→ EXERCISE DIRECTIONS
Reproduce the data below verbatim, from its first line through the line that contains "Action: click(968, 406)", including both of those lines.

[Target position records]
+---+
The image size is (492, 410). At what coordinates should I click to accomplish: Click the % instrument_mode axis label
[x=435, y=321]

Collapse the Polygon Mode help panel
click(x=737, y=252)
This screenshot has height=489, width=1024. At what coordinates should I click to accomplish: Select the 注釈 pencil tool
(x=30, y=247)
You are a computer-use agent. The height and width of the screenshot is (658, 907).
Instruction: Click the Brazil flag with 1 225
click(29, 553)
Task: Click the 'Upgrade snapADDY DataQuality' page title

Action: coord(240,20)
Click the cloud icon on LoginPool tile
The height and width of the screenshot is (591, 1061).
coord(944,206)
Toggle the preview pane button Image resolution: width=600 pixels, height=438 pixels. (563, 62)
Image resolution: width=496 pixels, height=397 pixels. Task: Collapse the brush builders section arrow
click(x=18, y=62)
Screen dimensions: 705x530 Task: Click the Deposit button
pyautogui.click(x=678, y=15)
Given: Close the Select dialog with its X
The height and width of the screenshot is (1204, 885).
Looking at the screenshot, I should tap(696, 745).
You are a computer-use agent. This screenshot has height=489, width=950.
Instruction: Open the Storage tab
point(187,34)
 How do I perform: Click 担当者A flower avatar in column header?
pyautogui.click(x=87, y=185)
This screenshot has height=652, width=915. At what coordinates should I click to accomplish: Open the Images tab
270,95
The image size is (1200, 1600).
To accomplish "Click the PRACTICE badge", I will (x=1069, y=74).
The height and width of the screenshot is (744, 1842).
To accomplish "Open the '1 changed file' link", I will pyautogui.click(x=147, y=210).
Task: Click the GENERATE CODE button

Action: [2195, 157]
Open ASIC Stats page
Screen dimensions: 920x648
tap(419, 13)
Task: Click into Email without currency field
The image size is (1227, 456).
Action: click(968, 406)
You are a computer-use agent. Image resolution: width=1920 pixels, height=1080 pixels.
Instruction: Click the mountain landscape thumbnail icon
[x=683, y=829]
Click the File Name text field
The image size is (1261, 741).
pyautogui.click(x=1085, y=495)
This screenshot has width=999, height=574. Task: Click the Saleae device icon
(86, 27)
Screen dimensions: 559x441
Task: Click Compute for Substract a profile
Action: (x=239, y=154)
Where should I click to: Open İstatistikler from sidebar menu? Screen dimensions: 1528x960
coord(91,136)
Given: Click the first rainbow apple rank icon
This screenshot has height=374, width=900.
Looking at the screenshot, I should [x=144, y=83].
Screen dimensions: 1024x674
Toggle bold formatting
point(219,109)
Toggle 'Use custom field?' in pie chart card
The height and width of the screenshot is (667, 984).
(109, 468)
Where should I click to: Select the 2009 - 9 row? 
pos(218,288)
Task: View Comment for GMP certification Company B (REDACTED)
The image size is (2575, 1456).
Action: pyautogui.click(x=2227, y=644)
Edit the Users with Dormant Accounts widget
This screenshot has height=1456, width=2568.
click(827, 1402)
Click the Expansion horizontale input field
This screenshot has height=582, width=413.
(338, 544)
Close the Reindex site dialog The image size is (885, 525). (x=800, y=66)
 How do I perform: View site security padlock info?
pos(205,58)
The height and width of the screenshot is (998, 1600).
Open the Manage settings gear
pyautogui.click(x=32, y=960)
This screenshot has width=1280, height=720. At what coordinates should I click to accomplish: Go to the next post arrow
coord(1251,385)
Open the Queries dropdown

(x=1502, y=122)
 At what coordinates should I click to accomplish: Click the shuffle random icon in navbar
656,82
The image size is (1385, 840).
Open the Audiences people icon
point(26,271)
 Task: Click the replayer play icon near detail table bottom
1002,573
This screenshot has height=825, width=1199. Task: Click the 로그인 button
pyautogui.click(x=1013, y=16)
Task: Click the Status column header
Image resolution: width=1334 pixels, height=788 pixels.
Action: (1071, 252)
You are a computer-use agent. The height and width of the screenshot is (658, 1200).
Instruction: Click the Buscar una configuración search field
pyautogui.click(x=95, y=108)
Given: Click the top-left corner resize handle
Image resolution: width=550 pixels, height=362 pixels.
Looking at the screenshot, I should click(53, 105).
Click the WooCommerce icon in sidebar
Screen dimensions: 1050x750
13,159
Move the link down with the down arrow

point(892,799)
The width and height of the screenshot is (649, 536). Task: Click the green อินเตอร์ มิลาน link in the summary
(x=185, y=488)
+---+
→ SOLUTION TO THIS PROBLEM
The image size is (492, 410). At what coordinates should I click to accomplish: Click the % instrument_mode axis label
[x=435, y=321]

Collapse the Polygon Mode help panel
click(x=737, y=252)
This screenshot has height=489, width=1024. At what coordinates should I click to accomplish: Select the 注釈 pencil tool
(x=30, y=247)
You are a computer-use agent. The height and width of the screenshot is (658, 907).
Instruction: Click the Brazil flag with 1 225
click(29, 553)
Task: Click the 'Upgrade snapADDY DataQuality' page title

Action: coord(240,20)
Click the cloud icon on LoginPool tile
The height and width of the screenshot is (591, 1061).
coord(944,206)
Toggle the preview pane button Image resolution: width=600 pixels, height=438 pixels. (563, 62)
Image resolution: width=496 pixels, height=397 pixels. Task: Collapse the brush builders section arrow
click(x=18, y=62)
Screen dimensions: 705x530 Task: Click the Deposit button
pyautogui.click(x=678, y=15)
Given: Close the Select dialog with its X
The height and width of the screenshot is (1204, 885).
Looking at the screenshot, I should tap(696, 745).
You are a computer-use agent. This screenshot has height=489, width=950.
Instruction: Open the Storage tab
point(187,34)
 How do I perform: Click 担当者A flower avatar in column header?
pyautogui.click(x=87, y=185)
This screenshot has height=652, width=915. At what coordinates should I click to accomplish: Open the Images tab
270,95
The image size is (1200, 1600).
To accomplish "Click the PRACTICE badge", I will (x=1069, y=74).
The height and width of the screenshot is (744, 1842).
To accomplish "Open the '1 changed file' link", I will pyautogui.click(x=147, y=210).
Task: Click the GENERATE CODE button

Action: [2195, 157]
Open ASIC Stats page
Screen dimensions: 920x648
tap(419, 13)
Task: Click into Email without currency field
The image size is (1227, 456).
Action: click(968, 406)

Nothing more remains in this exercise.